**SELECTED TEXT**
******************************
Over the years, the United States’ federal tax system has reformed to adapt to the changes of the role of the government. However, the rule on taxation has not changed. If not particularly freed from the responsibility by the law, earnings from all sources are subjected to tax.
All nations have a tax system that is partly responsible in financing their government. Nowadays, the tax collected in the US now is quite different from what it was some two hundred years ago. These changes were due to events such as wars, or as a result of the 16th Amendment which allowed Congress to impose a tax on personal income. Other modifications made were based on changes in the society, the economy, and in the function of the federal government.
Different Types of Taxes and Their Advantages and Disadvantages
For a government to be able to perform its functions, it has to look for revenue through taxation.
This is where the main revenue of the federal government comes from. According to the White House Office of Management and Budget, forty-six percent of the projected revenue of the government for Fiscal Year 2015 is from income tax. However, not all fifty states impose it. Alaska, Florida, Nevada, South Dakota, Texas, Washington, and Wyoming do not levy income tax, while New Hampshire and Tennessee collect tax not on wages but on dividend and interest income.
As stated in the book Individual Finance, the sources of income where taxes are imposed are wages; interest, dividends, and gains from investment; self-employment; property rental; rental of intellectual property; and gambling winnings or prizes.
An advantage of income tax is that households with low incomes will pay less compared to households who earn more. Howbeit, income tax may be difficult to evaluate.
Sales Tax or Consumption Tax
This tax is based on the expenditures financed through income. An example is buying furniture. The federal government does not levy sales tax. Only states, counties, and cities do since their budgets depend on it.
One benefit of sales tax is that the government can track it easily because the merchant collects the tax. Since it is considered regressive, sales tax affects mostly those who have the least ability to pay for it.
******************************
**DATA RECORDS**
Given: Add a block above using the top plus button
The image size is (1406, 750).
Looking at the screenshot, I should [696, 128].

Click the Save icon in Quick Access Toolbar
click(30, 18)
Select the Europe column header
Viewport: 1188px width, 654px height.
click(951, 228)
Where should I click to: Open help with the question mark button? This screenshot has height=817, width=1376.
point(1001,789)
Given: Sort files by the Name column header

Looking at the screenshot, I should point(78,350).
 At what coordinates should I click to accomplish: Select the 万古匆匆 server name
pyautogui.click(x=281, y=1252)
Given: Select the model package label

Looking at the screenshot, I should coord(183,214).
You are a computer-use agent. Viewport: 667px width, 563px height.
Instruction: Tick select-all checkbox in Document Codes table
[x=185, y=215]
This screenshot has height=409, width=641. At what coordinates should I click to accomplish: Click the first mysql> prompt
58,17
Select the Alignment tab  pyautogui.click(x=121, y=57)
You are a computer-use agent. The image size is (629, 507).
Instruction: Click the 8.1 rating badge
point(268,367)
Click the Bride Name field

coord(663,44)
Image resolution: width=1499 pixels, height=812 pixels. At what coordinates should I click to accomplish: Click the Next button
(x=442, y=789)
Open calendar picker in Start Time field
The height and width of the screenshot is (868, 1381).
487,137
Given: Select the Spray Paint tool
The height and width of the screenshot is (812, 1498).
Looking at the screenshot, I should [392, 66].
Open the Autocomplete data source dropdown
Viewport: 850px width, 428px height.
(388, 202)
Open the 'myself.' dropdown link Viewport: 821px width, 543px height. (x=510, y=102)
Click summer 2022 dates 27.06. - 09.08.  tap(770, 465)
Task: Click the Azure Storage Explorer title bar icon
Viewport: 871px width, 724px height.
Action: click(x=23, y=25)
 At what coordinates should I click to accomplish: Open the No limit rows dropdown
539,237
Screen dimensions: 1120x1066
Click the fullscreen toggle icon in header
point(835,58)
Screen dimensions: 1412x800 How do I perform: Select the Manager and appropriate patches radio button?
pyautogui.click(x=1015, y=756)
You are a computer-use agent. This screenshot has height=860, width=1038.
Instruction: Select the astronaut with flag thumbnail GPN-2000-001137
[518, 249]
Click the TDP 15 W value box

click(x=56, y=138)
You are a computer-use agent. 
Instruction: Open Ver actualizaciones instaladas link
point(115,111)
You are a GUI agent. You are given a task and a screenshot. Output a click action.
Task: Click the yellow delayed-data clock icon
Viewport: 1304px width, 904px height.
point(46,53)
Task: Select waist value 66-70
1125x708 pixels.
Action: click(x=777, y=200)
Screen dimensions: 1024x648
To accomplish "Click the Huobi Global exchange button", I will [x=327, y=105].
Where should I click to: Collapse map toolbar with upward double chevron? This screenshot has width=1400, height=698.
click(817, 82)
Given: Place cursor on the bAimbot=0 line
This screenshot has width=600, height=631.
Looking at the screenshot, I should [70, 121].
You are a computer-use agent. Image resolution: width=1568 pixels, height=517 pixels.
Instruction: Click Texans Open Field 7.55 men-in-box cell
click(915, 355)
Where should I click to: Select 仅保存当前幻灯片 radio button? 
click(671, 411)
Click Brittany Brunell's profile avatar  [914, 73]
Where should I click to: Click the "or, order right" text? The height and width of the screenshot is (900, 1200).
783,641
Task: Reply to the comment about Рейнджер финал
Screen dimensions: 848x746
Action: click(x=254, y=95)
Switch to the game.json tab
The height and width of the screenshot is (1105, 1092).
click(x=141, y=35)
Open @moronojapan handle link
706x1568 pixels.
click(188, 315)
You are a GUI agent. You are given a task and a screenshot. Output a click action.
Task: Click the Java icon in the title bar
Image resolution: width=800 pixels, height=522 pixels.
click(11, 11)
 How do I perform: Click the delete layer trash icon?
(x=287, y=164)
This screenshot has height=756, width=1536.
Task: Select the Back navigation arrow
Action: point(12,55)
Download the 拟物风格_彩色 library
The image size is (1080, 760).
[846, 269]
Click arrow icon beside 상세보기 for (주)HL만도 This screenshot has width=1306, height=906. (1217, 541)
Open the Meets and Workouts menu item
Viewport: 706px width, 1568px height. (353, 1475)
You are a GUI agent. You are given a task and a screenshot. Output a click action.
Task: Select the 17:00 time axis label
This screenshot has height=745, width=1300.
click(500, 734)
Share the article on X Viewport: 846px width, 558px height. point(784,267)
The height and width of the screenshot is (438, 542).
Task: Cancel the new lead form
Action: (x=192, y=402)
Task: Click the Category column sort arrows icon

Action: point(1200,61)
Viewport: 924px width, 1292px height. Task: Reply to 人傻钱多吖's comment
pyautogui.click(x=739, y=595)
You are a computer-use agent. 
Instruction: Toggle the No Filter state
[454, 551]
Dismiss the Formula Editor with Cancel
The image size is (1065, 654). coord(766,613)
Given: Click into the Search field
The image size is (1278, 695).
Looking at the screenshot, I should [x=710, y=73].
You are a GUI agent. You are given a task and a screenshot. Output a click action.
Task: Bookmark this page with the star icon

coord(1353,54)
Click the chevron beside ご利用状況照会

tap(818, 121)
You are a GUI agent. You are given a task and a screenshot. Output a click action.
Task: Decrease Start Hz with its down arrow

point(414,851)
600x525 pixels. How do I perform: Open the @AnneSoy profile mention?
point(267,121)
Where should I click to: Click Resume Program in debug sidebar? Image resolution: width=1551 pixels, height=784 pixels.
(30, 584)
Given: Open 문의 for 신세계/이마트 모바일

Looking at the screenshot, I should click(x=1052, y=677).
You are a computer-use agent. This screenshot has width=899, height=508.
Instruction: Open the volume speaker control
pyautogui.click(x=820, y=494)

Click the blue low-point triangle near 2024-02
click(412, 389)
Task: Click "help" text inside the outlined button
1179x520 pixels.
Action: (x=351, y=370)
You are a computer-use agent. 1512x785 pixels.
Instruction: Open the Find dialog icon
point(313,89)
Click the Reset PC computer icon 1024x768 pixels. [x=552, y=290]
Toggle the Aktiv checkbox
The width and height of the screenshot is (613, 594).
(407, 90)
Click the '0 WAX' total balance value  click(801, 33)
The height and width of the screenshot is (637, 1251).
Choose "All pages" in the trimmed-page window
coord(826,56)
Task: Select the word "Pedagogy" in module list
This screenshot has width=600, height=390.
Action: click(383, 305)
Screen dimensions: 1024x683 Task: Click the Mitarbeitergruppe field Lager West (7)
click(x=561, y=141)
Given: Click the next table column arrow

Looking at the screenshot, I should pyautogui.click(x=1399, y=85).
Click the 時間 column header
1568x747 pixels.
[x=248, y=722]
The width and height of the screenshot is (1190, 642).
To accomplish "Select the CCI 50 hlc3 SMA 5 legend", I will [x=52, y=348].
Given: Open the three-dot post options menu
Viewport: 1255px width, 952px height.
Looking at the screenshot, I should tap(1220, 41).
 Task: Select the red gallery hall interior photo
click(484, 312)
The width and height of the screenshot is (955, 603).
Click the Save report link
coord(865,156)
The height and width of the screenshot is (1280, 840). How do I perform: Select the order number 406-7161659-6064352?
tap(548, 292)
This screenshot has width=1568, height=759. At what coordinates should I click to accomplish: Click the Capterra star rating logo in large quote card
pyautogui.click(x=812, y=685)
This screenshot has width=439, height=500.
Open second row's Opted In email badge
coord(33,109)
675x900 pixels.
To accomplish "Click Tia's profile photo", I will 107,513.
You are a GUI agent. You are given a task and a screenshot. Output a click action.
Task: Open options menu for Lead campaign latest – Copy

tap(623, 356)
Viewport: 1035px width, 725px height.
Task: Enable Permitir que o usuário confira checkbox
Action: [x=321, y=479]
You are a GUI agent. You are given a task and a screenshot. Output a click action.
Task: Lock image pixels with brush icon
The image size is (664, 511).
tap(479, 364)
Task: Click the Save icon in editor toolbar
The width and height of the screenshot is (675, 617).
******************************
**TASKS TO CARRY OUT**
- a) According to the tax passage, what share of the federal government's projected revenue for Fiscal Year 2015 comes from income tax?
- b) Summarize the tax passage in two sentences.
Answer using only the tax passage.

**SOLUTIONS**
- a) Forty-six percent.

- b) The US federal tax system has changed over the years because of events such as wars, the 16th Amendment, and shifts in society, the economy, and the role of government, but earnings from all sources remain taxable unless the law exempts them. Income tax is the federal government's main source of revenue and charges low-income households less, while sales tax is levied only by states, counties, and cities and is easy to track but falls hardest on those least able to pay.